Although the effect of pain on the motor system can vary depending on variables such as duration of the painful stimulus (phasic vs. tonic pain), submodality (deep vs. superficial pain), and location (proximal vs. distal pain), a common finding of TMS studies is that acute experimental pain exerts an inhibitory influence on cortico-spinal excitability.24–29
This inhibitory effect of experimental pain, however, was not observed by Romaniello et al.30
Changes in responses evoked by TMS do not necessarily reflect changes at the motor-cortex level; alternatively, they could be the result of changes occurring in various neural structures between the primary motor cortex and the motoneurons in the spinal cord. However, there is evidence that the origin of these effects can be at least partially attributed to the cortex.

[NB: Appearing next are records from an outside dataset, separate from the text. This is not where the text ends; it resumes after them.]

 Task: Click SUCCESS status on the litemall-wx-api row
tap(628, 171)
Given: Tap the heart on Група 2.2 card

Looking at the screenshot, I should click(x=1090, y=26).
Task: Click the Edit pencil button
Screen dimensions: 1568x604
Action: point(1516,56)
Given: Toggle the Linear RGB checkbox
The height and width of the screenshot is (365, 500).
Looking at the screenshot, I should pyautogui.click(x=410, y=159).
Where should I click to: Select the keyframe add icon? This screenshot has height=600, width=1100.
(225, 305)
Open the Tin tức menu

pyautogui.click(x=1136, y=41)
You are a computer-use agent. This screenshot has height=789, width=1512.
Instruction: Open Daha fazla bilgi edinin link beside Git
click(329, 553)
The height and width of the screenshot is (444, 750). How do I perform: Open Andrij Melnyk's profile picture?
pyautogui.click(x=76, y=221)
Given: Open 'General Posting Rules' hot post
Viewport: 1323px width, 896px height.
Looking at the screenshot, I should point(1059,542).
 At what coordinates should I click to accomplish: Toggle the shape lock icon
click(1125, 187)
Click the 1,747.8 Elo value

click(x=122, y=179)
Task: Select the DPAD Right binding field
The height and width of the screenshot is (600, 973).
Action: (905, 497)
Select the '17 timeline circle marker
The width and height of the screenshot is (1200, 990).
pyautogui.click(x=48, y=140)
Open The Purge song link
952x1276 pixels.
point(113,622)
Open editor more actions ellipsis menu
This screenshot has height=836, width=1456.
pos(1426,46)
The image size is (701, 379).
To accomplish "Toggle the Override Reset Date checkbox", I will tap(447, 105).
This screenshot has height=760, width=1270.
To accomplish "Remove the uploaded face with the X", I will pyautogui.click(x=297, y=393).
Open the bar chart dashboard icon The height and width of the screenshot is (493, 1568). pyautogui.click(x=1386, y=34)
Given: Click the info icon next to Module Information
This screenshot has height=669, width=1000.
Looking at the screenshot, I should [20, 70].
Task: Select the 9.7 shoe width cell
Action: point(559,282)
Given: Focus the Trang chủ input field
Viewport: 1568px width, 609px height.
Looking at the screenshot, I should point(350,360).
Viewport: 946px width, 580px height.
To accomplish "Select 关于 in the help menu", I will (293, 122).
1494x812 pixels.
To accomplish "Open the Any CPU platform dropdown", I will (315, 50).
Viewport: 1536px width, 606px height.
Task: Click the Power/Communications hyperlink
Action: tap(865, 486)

For example, laser-evoked pain was found to attenuate motor responses to TMS but not to transcranial electrical anodal stimulation (which directly activates the pyramidal tract rather than activating cortical interneurons).24,27
Another study showed that during the initial phase of tonic pain induced by injection of hypertonic (5%) saline, there was a reduction of motor responses evoked by TMS stimulation in the absence of any effect on the H-reflex (H-reflex amplitude was decreased in a later phase, about 1 minute after the peak in pain, which suggests that the change initially occurred at the motor-cortex level).25
Pain induced by application of capsaicin on the skin was also found to reduce the amplitude of motor responses evoked by TMS without alteration of spinal excitability.26
It is noteworthy that these different experimental pain models recruit different types of nociceptive afferents. For example, injection of hypertonic saline, often used to mimic musculoskeletal pain, excites nociceptive muscle afferents (groups III and IV),31,32
while capsaicin- or laser-evoked pain selectively activates Aδ and C fibres in the superficial skin layers.33,34
Even though nociceptive inputs from muscle and skin have been shown to induce distinct changes in trigeminal motoneuronal excitability,35
changes at the motor-cortex level appear to be consistently inhibitory across the different pain models (muscle vs. cutaneous pain, phasic vs. tonic pain).24–29
In patients with motor deficits who experience acute pain, the inhibitory influence of pain on the motor cortex may hamper optimal motor-cortex activation during voluntary movement and preclude motor improvement during rehabilitation. There is striking evidence supporting this view from a recent study in healthy individuals showing that acute pain can prevent motor-cortex plasticity associated with novel motor training and impair the ability to learn a new motor task.36
In this study, healthy volunteers participated in two crossover training sessions in which they were trained in a tongue-protrusion task. Prior to each training session, a cream was applied to the tongue that contained either capsaicin (inducing moderate intra-oral tonic pain) or an inert substance (control condition). Although participants' performance in the motor task was improved following training in both painful and non-painful conditions, the improvement was significantly less when the training was performed in the presence of pain (capsaicin condition). Moreover, measurements of cortico-spinal excitability with TMS showed that the presence of pain suppressed training-induced motor-plasticity effects (e.g., increased excitability) observed in the control condition, despite a similar amount of practice. Although these results were obtained in healthy individuals, they strongly suggest that pain can interfere with the effect of motor rehabilitation, both at the cortical and behavioural levels.